[Start of RECORDS TO PROCESS]
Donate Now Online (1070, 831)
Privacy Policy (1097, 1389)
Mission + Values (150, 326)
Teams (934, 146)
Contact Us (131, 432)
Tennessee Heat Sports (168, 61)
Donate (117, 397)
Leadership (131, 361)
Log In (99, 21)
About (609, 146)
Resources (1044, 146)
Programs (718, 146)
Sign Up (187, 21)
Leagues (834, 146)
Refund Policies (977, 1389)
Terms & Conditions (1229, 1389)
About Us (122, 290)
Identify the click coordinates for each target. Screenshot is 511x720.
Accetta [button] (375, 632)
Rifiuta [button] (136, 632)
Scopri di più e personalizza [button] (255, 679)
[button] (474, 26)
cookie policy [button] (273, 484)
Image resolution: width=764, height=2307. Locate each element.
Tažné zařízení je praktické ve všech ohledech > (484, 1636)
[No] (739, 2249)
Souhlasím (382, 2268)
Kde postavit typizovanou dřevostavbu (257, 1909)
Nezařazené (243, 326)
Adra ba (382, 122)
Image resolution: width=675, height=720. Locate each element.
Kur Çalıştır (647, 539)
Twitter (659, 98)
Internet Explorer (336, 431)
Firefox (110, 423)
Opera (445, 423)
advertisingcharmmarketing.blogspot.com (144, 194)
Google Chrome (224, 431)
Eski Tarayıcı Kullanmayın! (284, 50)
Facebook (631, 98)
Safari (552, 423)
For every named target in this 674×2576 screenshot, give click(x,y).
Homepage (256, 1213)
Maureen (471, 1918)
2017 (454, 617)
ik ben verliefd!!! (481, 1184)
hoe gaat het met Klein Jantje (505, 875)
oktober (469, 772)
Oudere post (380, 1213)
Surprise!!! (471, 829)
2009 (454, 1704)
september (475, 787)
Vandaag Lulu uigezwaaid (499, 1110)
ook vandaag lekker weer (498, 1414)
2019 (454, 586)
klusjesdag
[End of RECORDS TO PROCESS]
- GOAL
Copy out the whole listing above, swapping "Donate" for "Give" everywhere it occurs and keeping everything else the same.

- SOLUTION TO THIS TASK
Give Now Online (1070, 831)
Privacy Policy (1097, 1389)
Mission + Values (150, 326)
Teams (934, 146)
Contact Us (131, 432)
Tennessee Heat Sports (168, 61)
Give (117, 397)
Leadership (131, 361)
Log In (99, 21)
About (609, 146)
Resources (1044, 146)
Programs (718, 146)
Sign Up (187, 21)
Leagues (834, 146)
Refund Policies (977, 1389)
Terms & Conditions (1229, 1389)
About Us (122, 290)
Identify the click coordinates for each target. Screenshot is 511x720.
Accetta [button] (375, 632)
Rifiuta [button] (136, 632)
Scopri di più e personalizza [button] (255, 679)
[button] (474, 26)
cookie policy [button] (273, 484)
Image resolution: width=764, height=2307. Locate each element.
Tažné zařízení je praktické ve všech ohledech > (484, 1636)
[No] (739, 2249)
Souhlasím (382, 2268)
Kde postavit typizovanou dřevostavbu (257, 1909)
Nezařazené (243, 326)
Adra ba (382, 122)
Image resolution: width=675, height=720. Locate each element.
Kur Çalıştır (647, 539)
Twitter (659, 98)
Internet Explorer (336, 431)
Firefox (110, 423)
Opera (445, 423)
advertisingcharmmarketing.blogspot.com (144, 194)
Google Chrome (224, 431)
Eski Tarayıcı Kullanmayın! (284, 50)
Facebook (631, 98)
Safari (552, 423)
For every named target in this 674×2576 screenshot, give click(x,y).
Homepage (256, 1213)
Maureen (471, 1918)
2017 (454, 617)
ik ben verliefd!!! (481, 1184)
hoe gaat het met Klein Jantje (505, 875)
oktober (469, 772)
Oudere post (380, 1213)
Surprise!!! (471, 829)
2009 (454, 1704)
september (475, 787)
Vandaag Lulu uigezwaaid (499, 1110)
ook vandaag lekker weer (498, 1414)
2019 (454, 586)
klusjesdag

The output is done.